Top of Input for this task

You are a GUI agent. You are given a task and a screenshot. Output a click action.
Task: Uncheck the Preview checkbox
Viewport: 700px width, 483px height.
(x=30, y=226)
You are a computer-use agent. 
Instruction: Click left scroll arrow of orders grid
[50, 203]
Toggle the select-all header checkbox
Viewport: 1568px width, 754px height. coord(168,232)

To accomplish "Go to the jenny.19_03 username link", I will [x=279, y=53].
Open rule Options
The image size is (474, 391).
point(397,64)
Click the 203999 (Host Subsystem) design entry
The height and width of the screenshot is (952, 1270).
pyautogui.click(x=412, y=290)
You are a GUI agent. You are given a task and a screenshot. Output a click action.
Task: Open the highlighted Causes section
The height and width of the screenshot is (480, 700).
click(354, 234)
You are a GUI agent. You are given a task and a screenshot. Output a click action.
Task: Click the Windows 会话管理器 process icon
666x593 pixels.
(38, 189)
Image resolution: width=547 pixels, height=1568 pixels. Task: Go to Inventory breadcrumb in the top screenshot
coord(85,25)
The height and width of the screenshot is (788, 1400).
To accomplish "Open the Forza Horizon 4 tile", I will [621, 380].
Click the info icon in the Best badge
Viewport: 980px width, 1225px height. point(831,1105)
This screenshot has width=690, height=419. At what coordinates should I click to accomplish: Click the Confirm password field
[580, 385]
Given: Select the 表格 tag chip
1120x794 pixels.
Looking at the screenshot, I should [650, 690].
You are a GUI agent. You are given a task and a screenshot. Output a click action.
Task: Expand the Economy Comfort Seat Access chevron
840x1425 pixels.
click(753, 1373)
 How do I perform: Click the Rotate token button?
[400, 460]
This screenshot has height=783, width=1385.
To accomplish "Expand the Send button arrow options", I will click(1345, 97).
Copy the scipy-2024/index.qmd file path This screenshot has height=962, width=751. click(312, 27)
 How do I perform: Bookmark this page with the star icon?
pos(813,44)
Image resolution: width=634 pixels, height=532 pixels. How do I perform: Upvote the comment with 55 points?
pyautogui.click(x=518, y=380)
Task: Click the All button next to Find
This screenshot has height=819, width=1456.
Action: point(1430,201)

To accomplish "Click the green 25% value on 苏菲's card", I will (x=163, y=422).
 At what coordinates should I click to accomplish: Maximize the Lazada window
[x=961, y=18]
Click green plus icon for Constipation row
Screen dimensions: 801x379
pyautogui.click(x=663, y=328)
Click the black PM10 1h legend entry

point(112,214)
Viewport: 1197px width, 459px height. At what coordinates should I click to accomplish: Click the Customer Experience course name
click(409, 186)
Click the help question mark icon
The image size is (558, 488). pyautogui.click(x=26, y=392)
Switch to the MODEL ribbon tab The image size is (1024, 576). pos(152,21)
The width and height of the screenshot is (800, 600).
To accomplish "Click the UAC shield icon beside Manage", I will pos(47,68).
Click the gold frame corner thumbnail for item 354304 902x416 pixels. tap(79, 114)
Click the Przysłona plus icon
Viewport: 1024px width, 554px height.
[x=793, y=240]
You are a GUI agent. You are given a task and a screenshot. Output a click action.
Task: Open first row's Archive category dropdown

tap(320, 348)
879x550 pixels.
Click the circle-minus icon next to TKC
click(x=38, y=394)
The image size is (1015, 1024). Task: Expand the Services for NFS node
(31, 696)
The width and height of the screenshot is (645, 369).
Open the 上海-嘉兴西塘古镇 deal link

Bottom of Input for this task

> **Problem requirements**
Every entry above has to be returned exactly as written.

> **Exercise result**
You are a GUI agent. You are given a task and a screenshot. Output a click action.
Task: Uncheck the Preview checkbox
Viewport: 700px width, 483px height.
(x=30, y=226)
You are a computer-use agent. 
Instruction: Click left scroll arrow of orders grid
[50, 203]
Toggle the select-all header checkbox
Viewport: 1568px width, 754px height. coord(168,232)

To accomplish "Go to the jenny.19_03 username link", I will [x=279, y=53].
Open rule Options
The image size is (474, 391).
point(397,64)
Click the 203999 (Host Subsystem) design entry
The height and width of the screenshot is (952, 1270).
pyautogui.click(x=412, y=290)
You are a GUI agent. You are given a task and a screenshot. Output a click action.
Task: Open the highlighted Causes section
The height and width of the screenshot is (480, 700).
click(354, 234)
You are a GUI agent. You are given a task and a screenshot. Output a click action.
Task: Click the Windows 会话管理器 process icon
666x593 pixels.
(38, 189)
Image resolution: width=547 pixels, height=1568 pixels. Task: Go to Inventory breadcrumb in the top screenshot
coord(85,25)
The height and width of the screenshot is (788, 1400).
To accomplish "Open the Forza Horizon 4 tile", I will [621, 380].
Click the info icon in the Best badge
Viewport: 980px width, 1225px height. point(831,1105)
This screenshot has width=690, height=419. At what coordinates should I click to accomplish: Click the Confirm password field
[580, 385]
Given: Select the 表格 tag chip
1120x794 pixels.
Looking at the screenshot, I should [650, 690].
You are a GUI agent. You are given a task and a screenshot. Output a click action.
Task: Expand the Economy Comfort Seat Access chevron
840x1425 pixels.
click(753, 1373)
 How do I perform: Click the Rotate token button?
[400, 460]
This screenshot has height=783, width=1385.
To accomplish "Expand the Send button arrow options", I will click(1345, 97).
Copy the scipy-2024/index.qmd file path This screenshot has height=962, width=751. click(312, 27)
 How do I perform: Bookmark this page with the star icon?
pos(813,44)
Image resolution: width=634 pixels, height=532 pixels. How do I perform: Upvote the comment with 55 points?
pyautogui.click(x=518, y=380)
Task: Click the All button next to Find
This screenshot has height=819, width=1456.
Action: point(1430,201)

To accomplish "Click the green 25% value on 苏菲's card", I will (x=163, y=422).
 At what coordinates should I click to accomplish: Maximize the Lazada window
[x=961, y=18]
Click green plus icon for Constipation row
Screen dimensions: 801x379
pyautogui.click(x=663, y=328)
Click the black PM10 1h legend entry

point(112,214)
Viewport: 1197px width, 459px height. At what coordinates should I click to accomplish: Click the Customer Experience course name
click(409, 186)
Click the help question mark icon
The image size is (558, 488). pyautogui.click(x=26, y=392)
Switch to the MODEL ribbon tab The image size is (1024, 576). pos(152,21)
The width and height of the screenshot is (800, 600).
To accomplish "Click the UAC shield icon beside Manage", I will pos(47,68).
Click the gold frame corner thumbnail for item 354304 902x416 pixels. tap(79, 114)
Click the Przysłona plus icon
Viewport: 1024px width, 554px height.
[x=793, y=240]
You are a GUI agent. You are given a task and a screenshot. Output a click action.
Task: Open first row's Archive category dropdown

tap(320, 348)
879x550 pixels.
Click the circle-minus icon next to TKC
click(x=38, y=394)
The image size is (1015, 1024). Task: Expand the Services for NFS node
(31, 696)
The width and height of the screenshot is (645, 369).
Open the 上海-嘉兴西塘古镇 deal link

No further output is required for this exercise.